6. Meski Langit Mengelak

6.      Meski Langit Mengelak  
Cucu Abdul Karim
Terlalu rumit menolak hal tidak kita sukai. Apalagi saat ia bersikeras ingin terus bersama kita. Nyatanya kita kesal terus dibuntutinya. Felin disibukan dengan permintaan para pens cowok untuk mengisi kertas dengan tanda tangannya. Begitu juga dengan ku, Terus dikerumuni cewek-cwewk centil untuk meminta berpoto bareng denganku. Beginilah nasib seorang artis gadungan, meski kesal tetaplah  harus tersenyum mais dihadapan cewek-cewek centil.
Saat Felin terlihat lengah. Diam-diam aku pergi meninggalkannya. Berlari secepat mungkin menjauh dari cewek setres yang mengaku-ngaku jadi pacarku. Coba apa jadinya kalau aku punya istri kaya Felin. Yang ada Aku jadi jongosnya. Amit-amit jabang bayi. 
“huh.... huh....huh....” menarik napas dan mengeluarkannya kembali. bersandar di tiang penyanggah dekat tempat duduk, menghadap taman sekolah.
“hey yo, ternyata lo di sini” Drim datang mengagetkanku
“ah, kamu Drim. Kirain Felin. haduh cape banget. Cari minum yu”
“kemana?” taya Drim
“masa ke toilet. Ya kekantin lah”
Minuman dingin bersama cemilan manis merupakan santapan pertama. Berbagai bentuk karakter manusia dapat terlihat saat berada dikantin. Banyak orang sibuk dengan keperibadiannya sendiri. Saling mengejek satu sama lain, tetapi itu semua hanya canda gurau mereka saja. Ada juga yang terbengong melihat makannanya, mungkin sedang galau gitu. Tetapi ada satu hal yang tidak aku sukai saat berada dikantin sekarang ini. Ketika seseorang merasa keren nan jagoan diwilayahnya.
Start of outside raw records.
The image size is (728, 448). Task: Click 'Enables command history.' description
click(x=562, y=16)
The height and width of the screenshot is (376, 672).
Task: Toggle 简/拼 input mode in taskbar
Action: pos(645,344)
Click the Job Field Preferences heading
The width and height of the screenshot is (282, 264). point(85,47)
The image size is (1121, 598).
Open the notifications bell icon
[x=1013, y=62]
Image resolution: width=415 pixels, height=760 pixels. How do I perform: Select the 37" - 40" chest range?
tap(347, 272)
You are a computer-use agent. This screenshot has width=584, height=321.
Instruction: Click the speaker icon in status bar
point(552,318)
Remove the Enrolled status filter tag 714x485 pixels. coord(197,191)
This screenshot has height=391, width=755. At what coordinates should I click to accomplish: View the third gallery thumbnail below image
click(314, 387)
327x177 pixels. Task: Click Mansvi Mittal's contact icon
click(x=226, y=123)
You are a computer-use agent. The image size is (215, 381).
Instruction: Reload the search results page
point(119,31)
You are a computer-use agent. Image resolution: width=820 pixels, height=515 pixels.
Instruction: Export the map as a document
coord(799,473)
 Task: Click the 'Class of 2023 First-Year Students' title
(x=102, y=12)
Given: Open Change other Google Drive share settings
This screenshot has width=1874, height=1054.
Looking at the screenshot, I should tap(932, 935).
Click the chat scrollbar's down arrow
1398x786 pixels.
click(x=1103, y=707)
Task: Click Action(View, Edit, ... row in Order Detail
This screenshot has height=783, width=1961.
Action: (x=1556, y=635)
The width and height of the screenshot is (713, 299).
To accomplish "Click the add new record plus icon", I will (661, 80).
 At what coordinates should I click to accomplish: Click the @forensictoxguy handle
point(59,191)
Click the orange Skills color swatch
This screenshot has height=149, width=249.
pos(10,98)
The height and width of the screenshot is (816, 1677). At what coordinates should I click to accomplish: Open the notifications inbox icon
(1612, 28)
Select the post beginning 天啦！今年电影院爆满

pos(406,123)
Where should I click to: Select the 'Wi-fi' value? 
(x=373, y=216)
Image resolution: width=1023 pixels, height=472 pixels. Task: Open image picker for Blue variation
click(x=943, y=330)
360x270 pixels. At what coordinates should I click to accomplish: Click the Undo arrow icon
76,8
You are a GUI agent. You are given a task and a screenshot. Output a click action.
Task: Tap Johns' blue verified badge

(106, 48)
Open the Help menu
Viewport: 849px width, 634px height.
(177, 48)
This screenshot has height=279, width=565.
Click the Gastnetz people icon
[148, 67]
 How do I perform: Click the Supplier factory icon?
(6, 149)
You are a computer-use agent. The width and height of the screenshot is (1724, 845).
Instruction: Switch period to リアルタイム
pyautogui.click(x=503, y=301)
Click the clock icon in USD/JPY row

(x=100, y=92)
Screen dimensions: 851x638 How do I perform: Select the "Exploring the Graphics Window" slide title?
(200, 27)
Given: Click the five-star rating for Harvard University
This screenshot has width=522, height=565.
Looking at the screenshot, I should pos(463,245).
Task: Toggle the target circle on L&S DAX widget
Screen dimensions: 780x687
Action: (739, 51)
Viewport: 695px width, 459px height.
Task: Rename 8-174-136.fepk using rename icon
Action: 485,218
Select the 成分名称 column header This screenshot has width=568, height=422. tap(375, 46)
Glen anak kelas 12 D yang disebut jagoan katanya. Ia juga seringkali berbentrokan dengan ku. selama 12 tahu aku dan Glen tidak senada dalam hal apapun. Deri mulai Sekolah Dasar 6 Tahun satu sekolah, tidak pernah akur. Sekolah Menegah Pertam 3 tahun saatu sekolah, terus saja bersetruan. Disesbabkan cewek yang ia sukai malah mengejarku. Tavi tidak pernah ku tanggapi. Sekarang Di SMA N Tuna Bangsa 3 tahun terus saja slek, Disebabkan cewek yang ia sukai yaitu Felin tidak pernah menanggapinya. Felin malah terus mengejerku. Begitu juga dengan Aku, tidak pernah merespon sikap Felin yang berusaha menjadikanku pacarnya.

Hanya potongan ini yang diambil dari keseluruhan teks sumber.